In the article below about the Republican Jewish Coalition's ad, which former spokesperson for President George W. Bush is named as a board member of the coalition?

* _Text segment_:

** Start **

Gidon D. Remba
Published by Jews for Kerry, October 22, 2004
An anti-Democratic attack ad run in the Jewish press by the Republican Jewish Coalition (RJC) attempts to smear Democratic presidential candidate Senator John Kerry and the Democratic Party with distortions about their views on Israel. The RJC, which describes itself as the “sole voice of Jewish Republicans to Republican decision makers and the Jewish community,” and boasts such board members as President George W. Bush’s former spokesperson, Ari Fleischer, seeks to portray Kerry and the Democratic Party as failing to stand up for Israel’s right to self-defense against terrorism, as anti-Israel and even anti-Semitic.
The ad, which culls statements attributed to various Democrats from the last ten years, often relies on misleading quotes taken out of context, twisted to convey the opposite of their speakers’ plain meaning. And it attempts to demonize the Democrats by tarring Kerry and his party through association with extreme statements made by a handful of politicians whose views have been roundly repudiated by the Democratic mainstream and by Senator Kerry himself, a crucial fact that the Republican Jewish Coalition conceals from its audience. A former top Republican strategist has said of President George W. Bush’s senior campaign advisor Karl Rove that his “goal is never just to win, it is to destroy your opponent, [use] character assassination, whatever it takes. There is almost nothing Karl would not do. For example, religion was not part of Karl’s life but he viewed it as a political tool to be manipulated.” (Wall Street Journal, Oct. 21, 2004) The Republican Jewish Coalition has followed the lead of its non-Jewish Republican mentors.
For dishonesty, this ad indeed surpasses Rove himself: the insinuation that leading Democrats, including John Kerry, are anti-Semitic rises to the level of libel. The RJC brandishes quotes from two Democrats, including Congressman Jim Moran (D-VA), which suggest that Jews pushed the US into war with Iraq against America’s own national interests for Israel’s sake. But, in the first place, Democratic congressional leaders—including Senate Minority Leader Tom Daschle (D-SD) and House Minority Leader Nancy Pelosi (D-CA)—excoriated Moran, as did the National Jewish Democratic Council. Democratic as well as Republican Jewish members of Congress called on Moran to resign. Moran then apologized repeatedly and withdrew his statement.
And in the second place, grouping Democratic leaders like Kerry together with Jim Moran is a highly dishonest way of insinuating that all Democrats share Moran’s bigotry. Were Democrats willing to use such reprehensible methods, the RJC’s own tactics could easily have been aimed against Republicans to even more devastating effect. Democrats can easily cite blatantly anti-Semitic and anti-Israel statements by various prominent Republicans, while pretending that such remarks had not been rejected by the party’s mainstream. It was, after all, President George H. Walker Bush’s Secretary of State James Baker (still an important advisor to George W. Bush) who famously said: “F*** the Jews. They don’t vote for us anyway.” Republican President Richard Nixon’s anti-Semitism is legendary. Patrick Buchanan, who worked for three Republican presidents and ran in the Republican presidential primaries three times, has praised Hitler, denied that thousands of Jews were gassed at Treblinka, and defended Nazi war criminals. He has also referred to Capitol Hill as “Israeli-occupied territory” (St. Louis Post Dispatch, Oct. 20, 1990), and was outspoken last year in charging that Jewish officials in the Bush Administration are “colluding with Israel” to “ensnare our country in a series of wars that are not in our national interests.”

** End **

* _Provided material_:
** Start **

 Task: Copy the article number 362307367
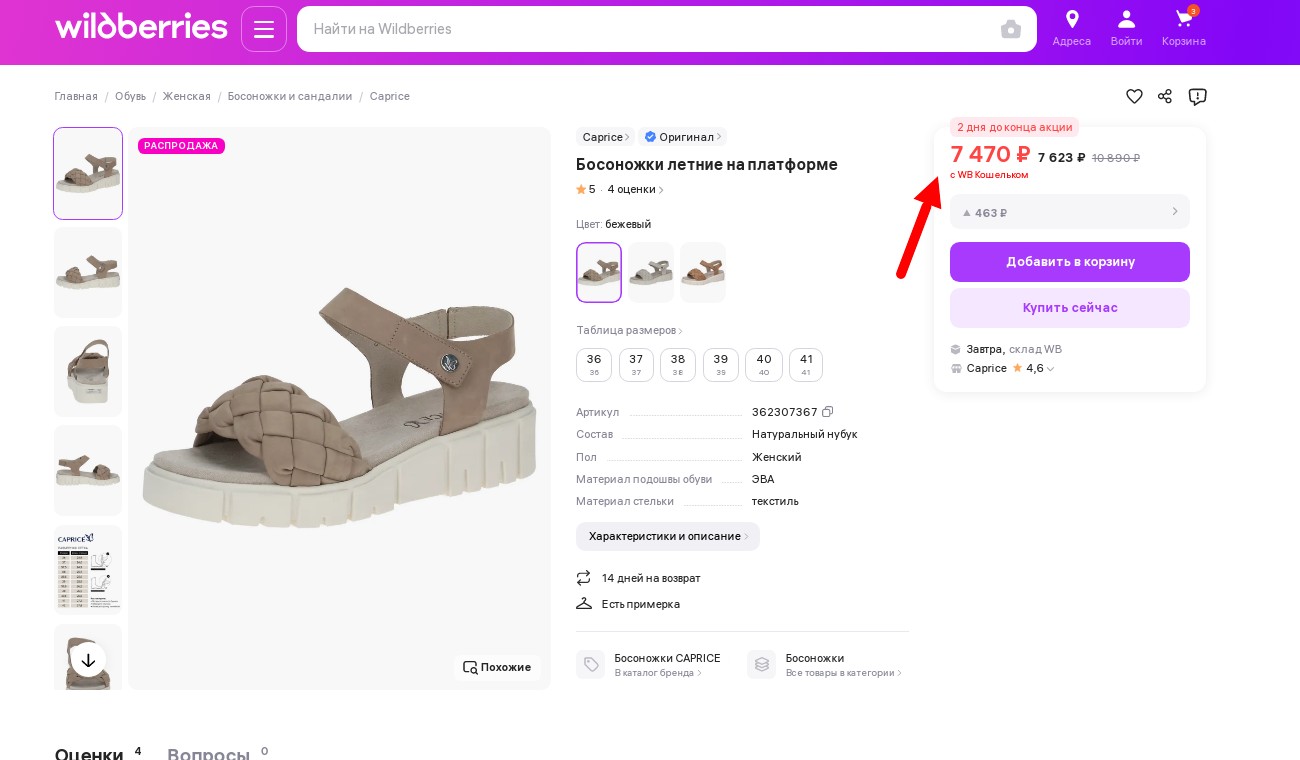(828, 412)
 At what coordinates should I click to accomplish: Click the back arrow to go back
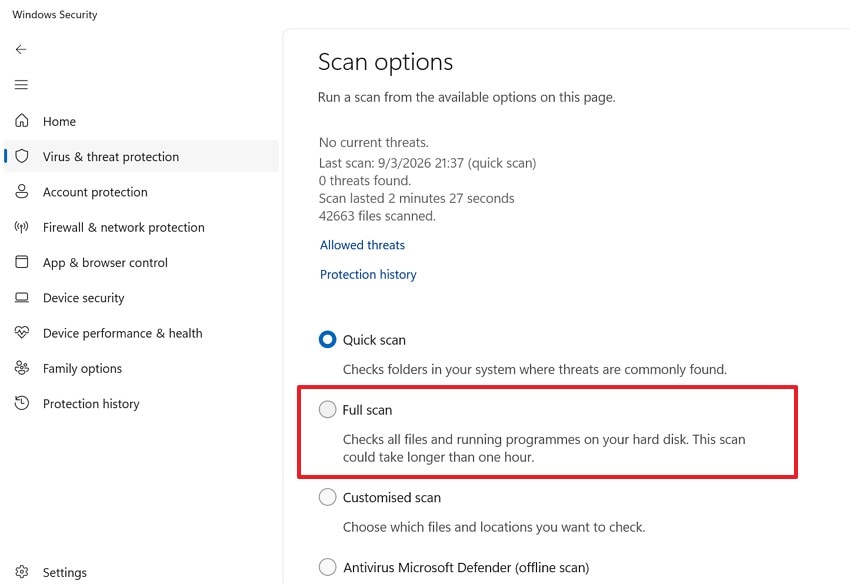pos(21,49)
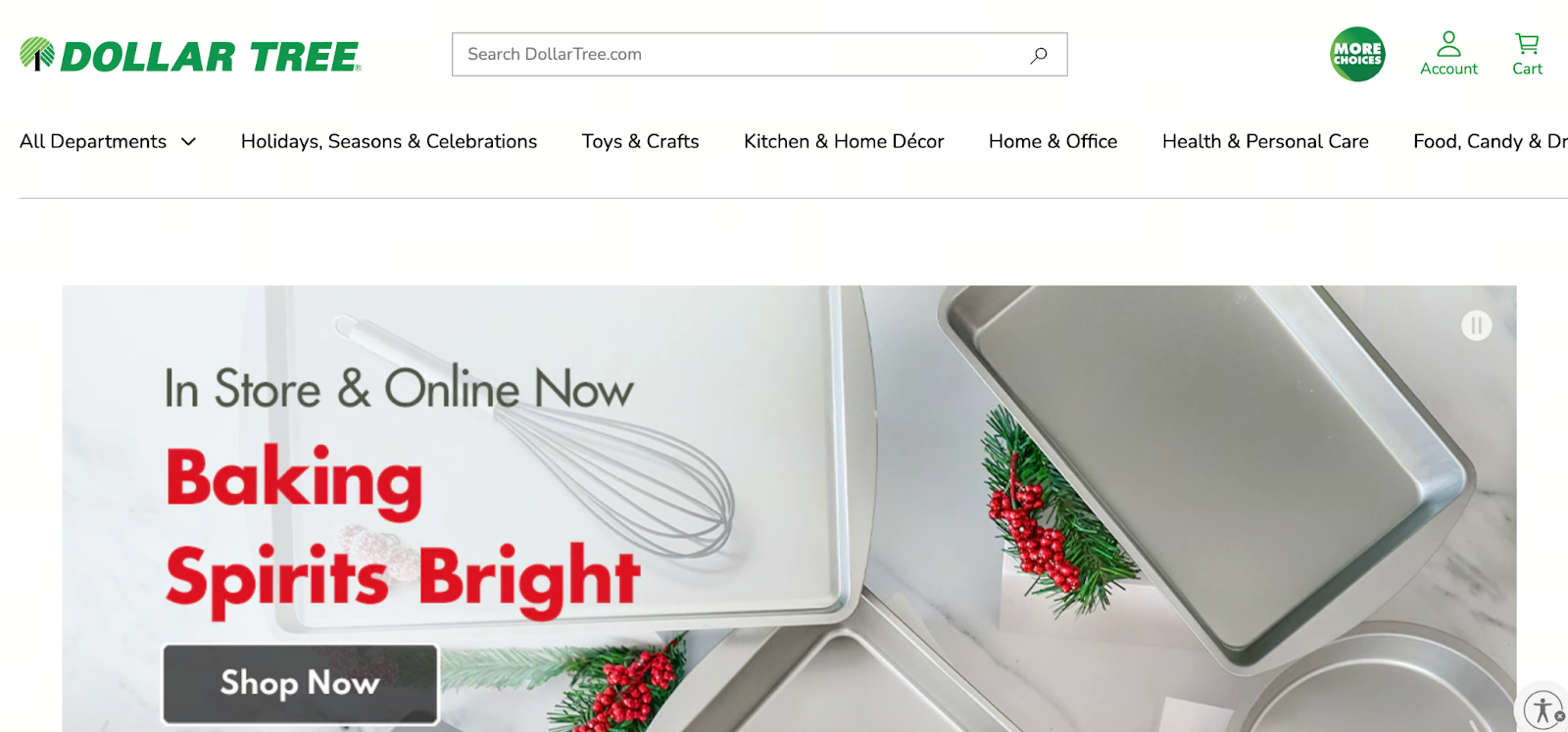Click the Shop Now button
This screenshot has height=732, width=1568.
pyautogui.click(x=300, y=683)
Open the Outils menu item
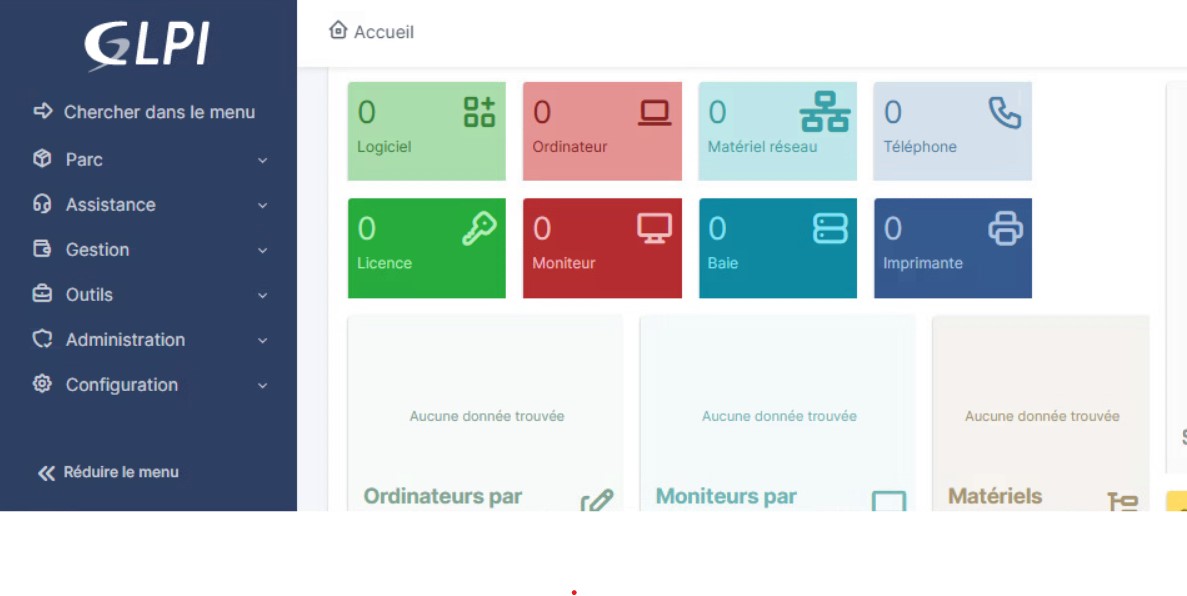Screen dimensions: 1187x596 89,295
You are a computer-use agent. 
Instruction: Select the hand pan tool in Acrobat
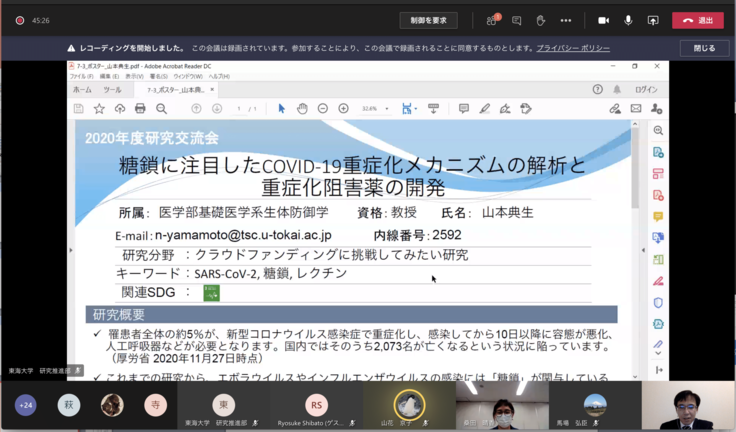point(301,108)
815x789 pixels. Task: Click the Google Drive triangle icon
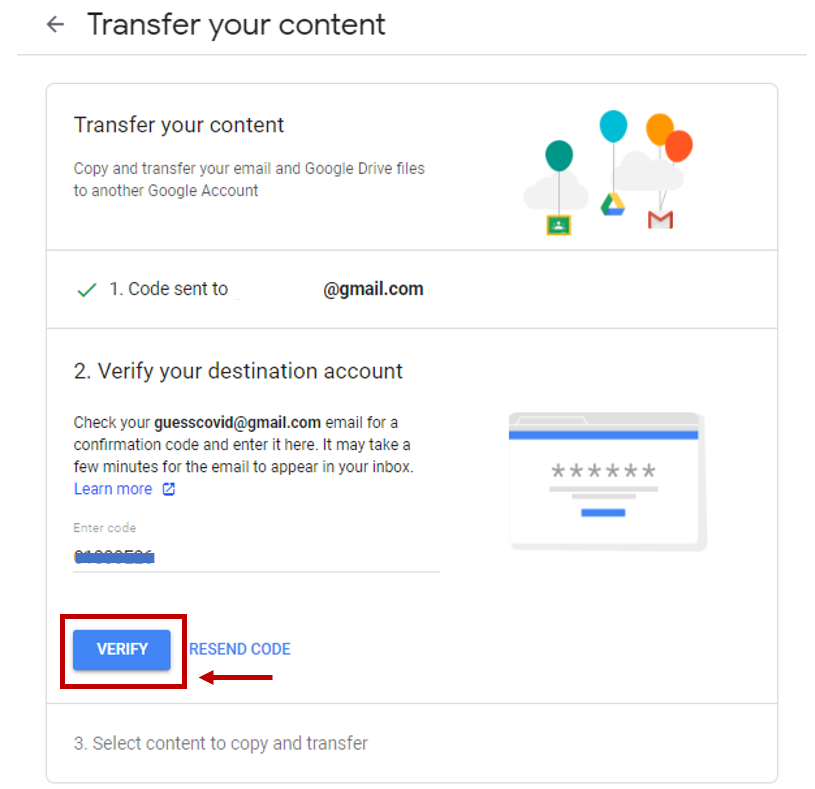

** End **

* _The output_: Ari Fleischer.